• Pawn Your CryptoPunk: A New NFT DeFi Lending Marketplace Blossoms

  • It’s like an NFT pawn shop.

    A startup blockchain project called NFTfi allows users to borrow against their uncounterfeitable tokens, and this new project sits at the intersection of decentralized finance (DeFi) and the red-hot NFT market.

    NFTfi allows users to pledge their NFTs in exchange for other cryptocurrencies, which can then be sold for cash. The service provides instant liquidity for NFT holders who are not ready to give up their CryptoPunks or Bored Apes.

    The new service hints at the growing demand for DeFi apps as NFTs gain more user adoption.

    “NFTs are certainly becoming a gateway to the DeFi space for mainstream audiences,” said Lauren Stephanian, a principal at Pantera Capital.” As new collectors become more active in the NFT market, they will be looking for new ways to leverage their assets through the DeFi mechanism, such as mortgages, fractional assets, mortgages, etc.”

    Mortgages for NFTs join a growing roster of services and derivatives that have been launched by various startups to meet the needs of traders. Other NFT derivatives projects include fractionalization platform Fractional, betting provider NFTx, and cross-chain liquidity protocol Taker.
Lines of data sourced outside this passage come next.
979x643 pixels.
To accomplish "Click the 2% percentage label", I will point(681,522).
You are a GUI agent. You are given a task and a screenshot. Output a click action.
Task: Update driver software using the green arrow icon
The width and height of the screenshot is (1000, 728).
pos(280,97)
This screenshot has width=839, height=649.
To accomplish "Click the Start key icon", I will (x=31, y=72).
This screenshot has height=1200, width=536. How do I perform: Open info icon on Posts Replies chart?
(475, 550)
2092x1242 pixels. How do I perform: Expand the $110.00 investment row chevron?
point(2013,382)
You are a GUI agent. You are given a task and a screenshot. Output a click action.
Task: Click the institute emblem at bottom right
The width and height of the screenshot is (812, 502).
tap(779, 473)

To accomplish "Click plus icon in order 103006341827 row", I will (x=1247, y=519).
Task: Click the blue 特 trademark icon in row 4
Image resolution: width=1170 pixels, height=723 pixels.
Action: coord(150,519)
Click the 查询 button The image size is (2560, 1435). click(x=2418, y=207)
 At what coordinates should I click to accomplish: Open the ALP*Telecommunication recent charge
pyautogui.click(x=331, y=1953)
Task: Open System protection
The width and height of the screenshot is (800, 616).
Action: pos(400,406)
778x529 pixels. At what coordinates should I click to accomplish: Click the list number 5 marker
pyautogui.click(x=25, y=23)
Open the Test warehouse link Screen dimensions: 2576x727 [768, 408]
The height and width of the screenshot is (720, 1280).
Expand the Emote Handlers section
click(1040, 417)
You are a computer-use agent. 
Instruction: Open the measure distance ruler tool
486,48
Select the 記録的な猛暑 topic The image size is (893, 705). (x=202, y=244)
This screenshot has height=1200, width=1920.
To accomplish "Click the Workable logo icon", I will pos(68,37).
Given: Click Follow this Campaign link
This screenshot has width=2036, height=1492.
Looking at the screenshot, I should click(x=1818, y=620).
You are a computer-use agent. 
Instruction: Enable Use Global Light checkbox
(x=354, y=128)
    Once bought, NFT is often difficult to use productively, unlike fungible tokens, which are more liquid and can be easily pinned, loaned, or otherwise put to work to generate revenue.

    “If you have a CryptoPunk and you need the cash but don’t want to sell it, you can use it as collateral,” NFTfi co-founder Stephen Young told us.

    The loan can then be used in a variety of ways: converted to fiat currency, deployed to the DeFi protocol, or even used to buy more NFTs.

    Determining the value of collateral

    The platform runs on the Ethernet network and allows anyone to make loans and set terms without an intermediary, similar to the DeFi protocols Compound and Aave – but with NFTs.

    “The possibilities are endless when it comes to merging technologies,” said Daniela Henao, chief operating officer of cryptocurrency analytics firm Defy Trends.

    Borrowers can expect to receive a loan amount of about 50% of the value of the NFT, with annualized interest rates typically ranging from 20% to 80%, depending on the desirability of the NFT. Lenders determine what they consider to be the fair value of the collateral, usually by looking at recent sales history or the reserve price of similar assets. The reserve price is the lowest offer that can be made to purchase a particular series of NFTs.

    Once the parties agree on terms, the NFT is transferred from the borrower’s wallet to an escrow account and a smart contract facilitates the loan. If the borrower fails to return the loan and interest at the end of the term, the lender is entitled to get the underlying NFT back.

    The company has closed more than $12 million in transaction volume since its launch in June 2020. The average loan size for the month was $26,000, but the platform has facilitated loans of up to $200,000, Stephen Young said. The default rate hovers below 20 percent, which varies depending on the NFT.

    Currently, loans can be made in Ether, a token native to the Ether blockchain, or DAI, a stable coin pegged to the U.S. dollar.

    “There are several different types of people who use our service,” Young said.” Some are people who really liked NFT last year and bought it for very little money. one of our users lost his job during covid and took out a loan to cover the costs.”

    Get pocket money, or double it

    Stephen Young said other users of the service include college students using NFTs as pocket money, DeFi traders looking for liquidity to pay margin calls, and yield farmers using their NFTs to take advantage of DeFi agreements for higher rates.

    CryptoPunks can typically earn lenders an 18% APR, while Bored Ape can earn 40% to 60% APR. Some loans have APRs as high as 100 or 150 percent.

    However, some lenders may not be in it for the proceeds.

    “A lot of lenders actually want the NFT, so they’re hoping the borrower will default,” Stephen Young explains.” Then they’re essentially getting the NFT at a 50 percent discount.”

    In February, the company raised $890,000 in investment from venture capital firm CoinFund, a decentralized autonomous organization called The LAO, and private investors like Dapper Labs CIO Roham Gharegozlou.

    “In the future we are moving towards, meaningful interactions with NFTs will include not only gaming or visual elements, but also financial components, including those enabled by NFTfi’s ever-expanding suite of products,” Evan Feng, director of research at CoinFund, told us.

    Others see NFTs as a way for retail investors to become more engaged with DeFi.

    “DeFi has historically had a high barrier to entry due to user experience gaps, but NFTs now offer a user-friendly entry point to popular DeFi use cases,” said Pantera’s Stephanian.

    Of course, the project also highlights how the nascent but rapidly growing NFT derivatives space is introducing leverage and more risk into an already volatile market – similar to the excessive lending practices that historically fueled asset price bubbles in traditional markets.

    ” Stephen Young says, “I see NFTs as Internet-native property rights.” You’re going to see the accumulation of value in Internet property, and where there’s value, there’s finance.”